• [Your assignment]: In the entries below, the word "Viewport" appears on some lines. Copy each of those lines.

• [The records]:

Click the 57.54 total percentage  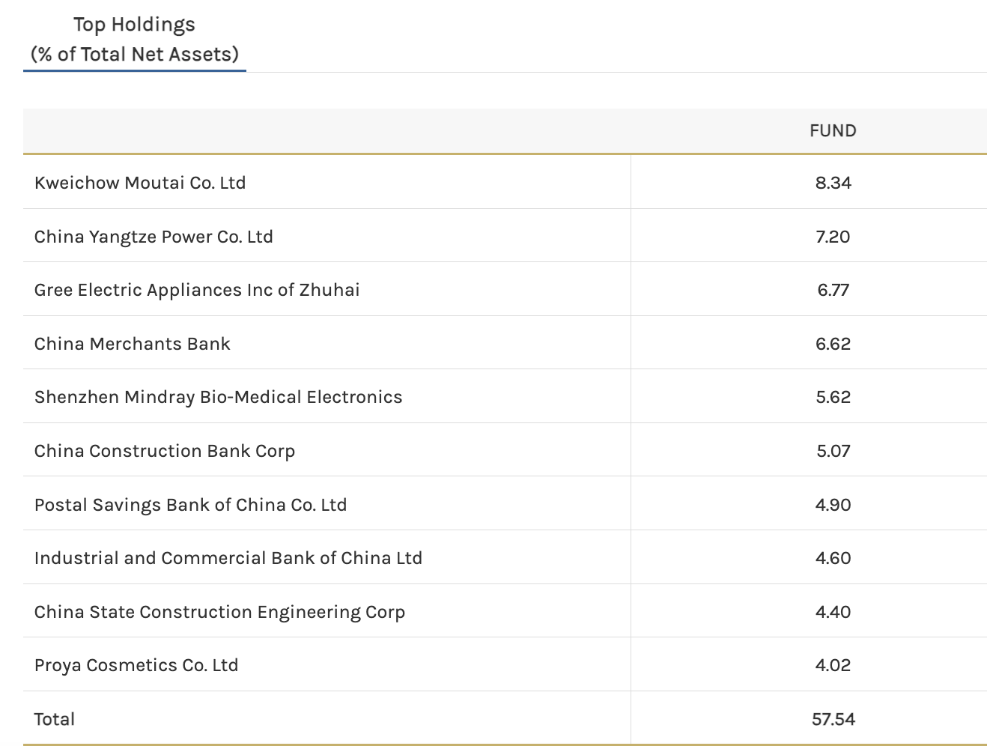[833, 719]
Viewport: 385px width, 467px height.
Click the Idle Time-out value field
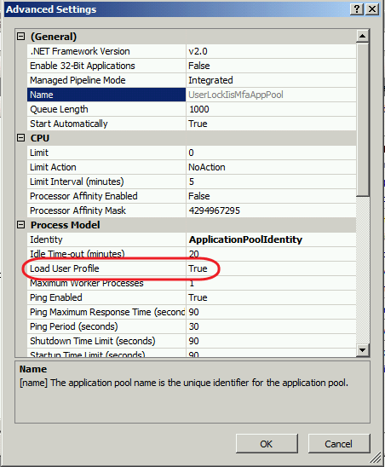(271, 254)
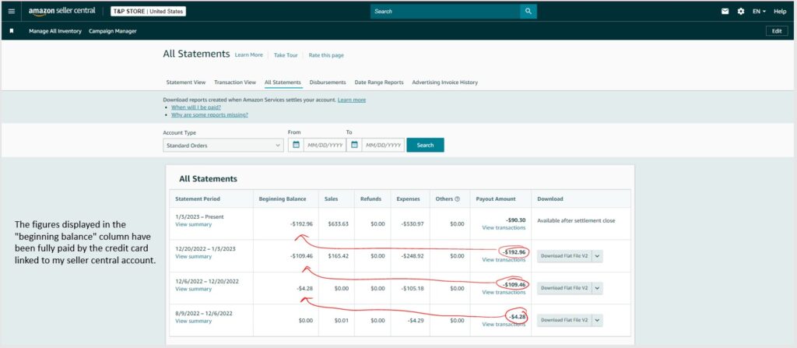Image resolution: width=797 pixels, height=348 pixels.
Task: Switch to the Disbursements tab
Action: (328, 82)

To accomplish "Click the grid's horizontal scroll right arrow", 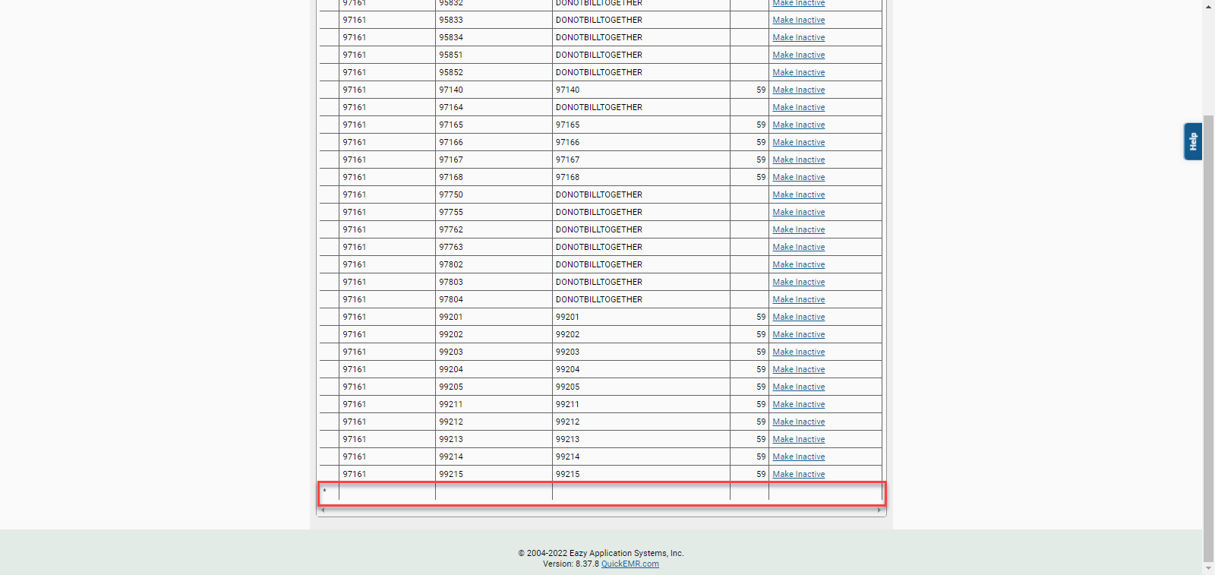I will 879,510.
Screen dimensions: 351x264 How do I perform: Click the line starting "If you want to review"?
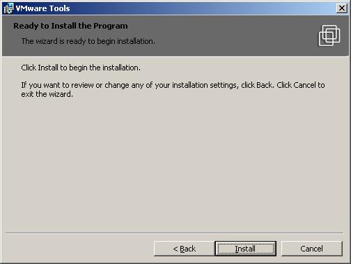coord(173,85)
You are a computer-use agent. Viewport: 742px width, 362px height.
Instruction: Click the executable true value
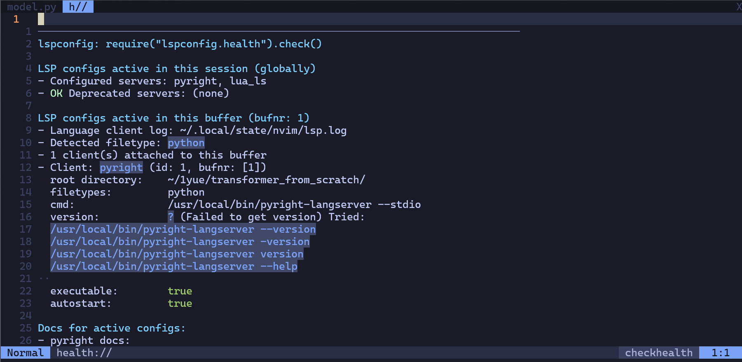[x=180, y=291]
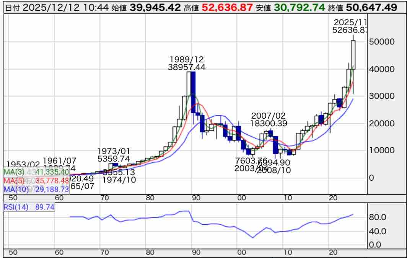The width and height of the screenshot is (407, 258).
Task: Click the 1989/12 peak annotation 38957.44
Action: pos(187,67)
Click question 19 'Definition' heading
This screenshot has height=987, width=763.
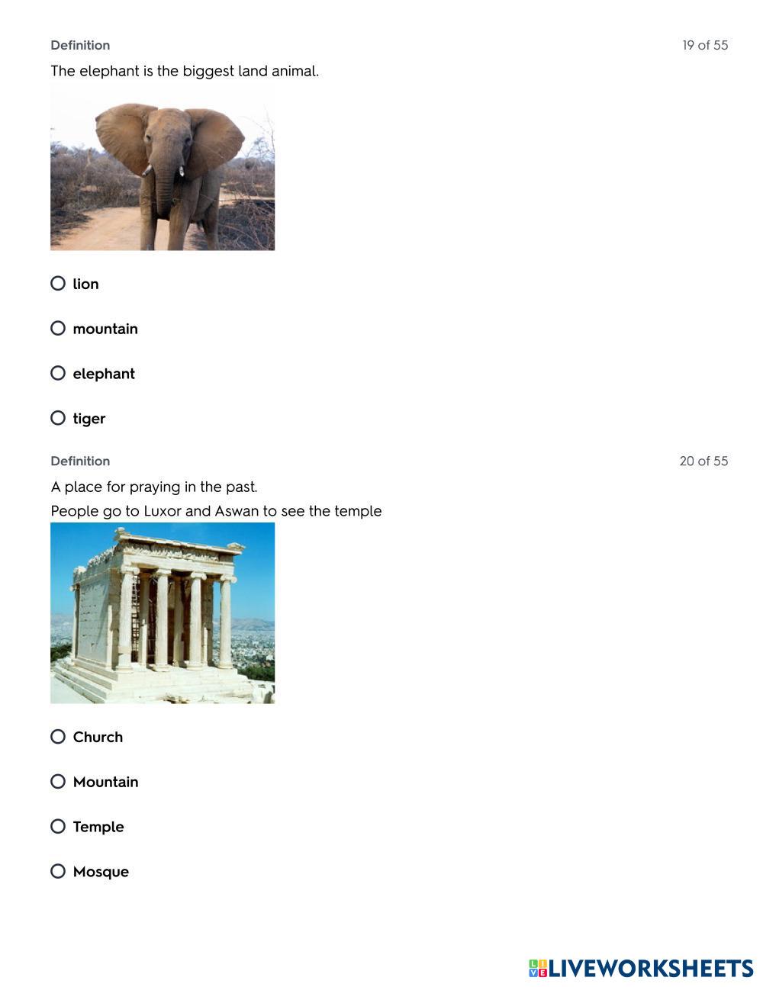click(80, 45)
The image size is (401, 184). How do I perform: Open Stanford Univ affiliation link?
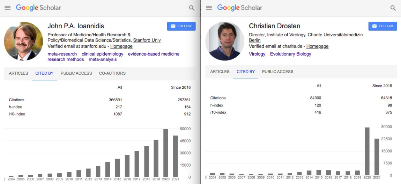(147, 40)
==
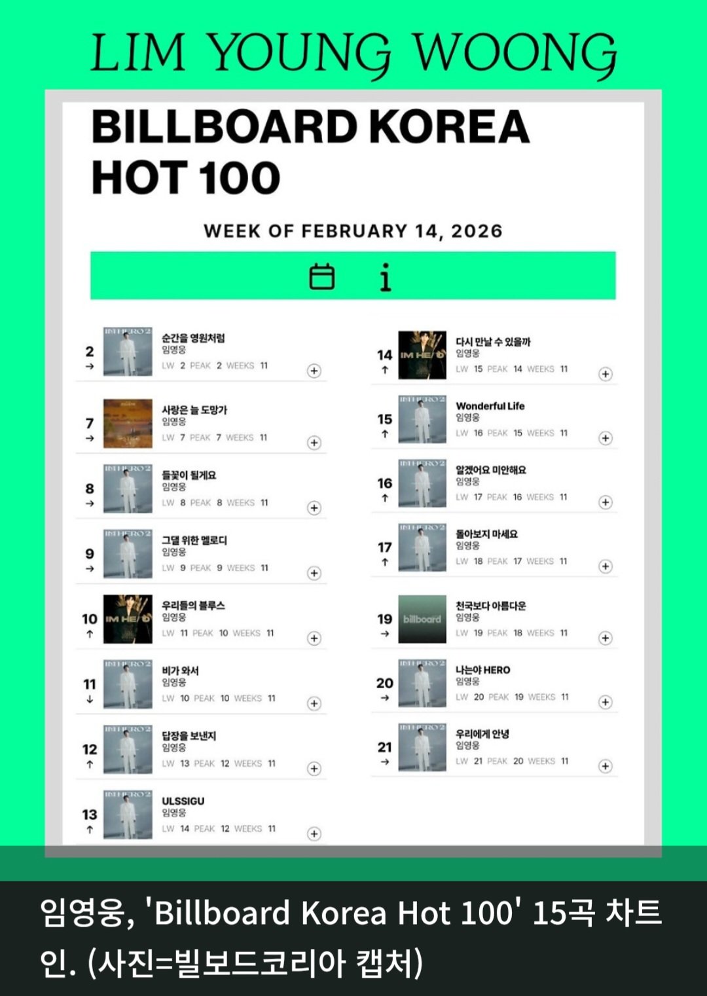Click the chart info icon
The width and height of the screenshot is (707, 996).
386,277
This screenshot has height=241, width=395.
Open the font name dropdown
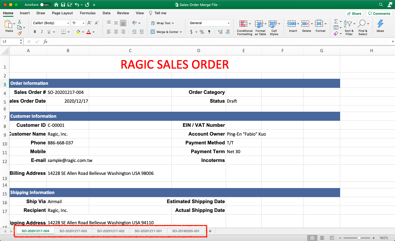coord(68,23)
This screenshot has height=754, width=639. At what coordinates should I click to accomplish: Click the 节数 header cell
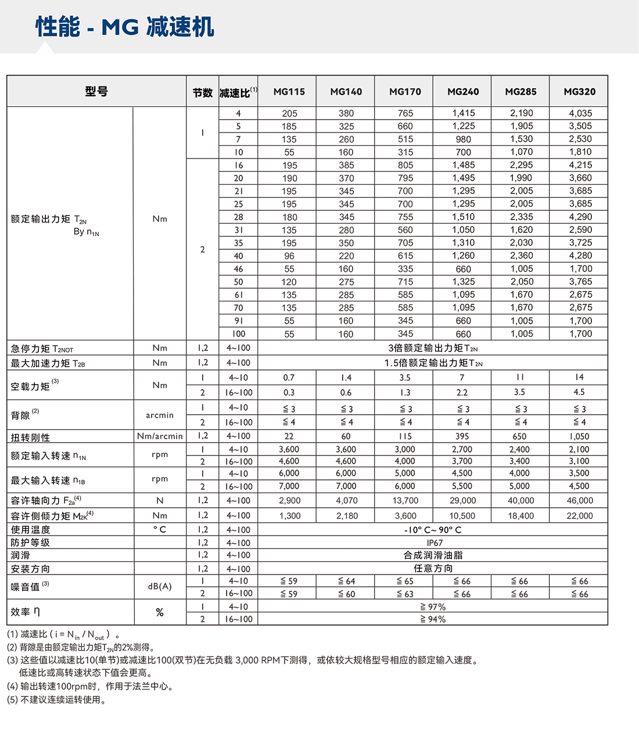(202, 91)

• [Task response]:
Viewport: 385px width, 467px height.
You are a computer-use agent. Viewport: 742px width, 362px height.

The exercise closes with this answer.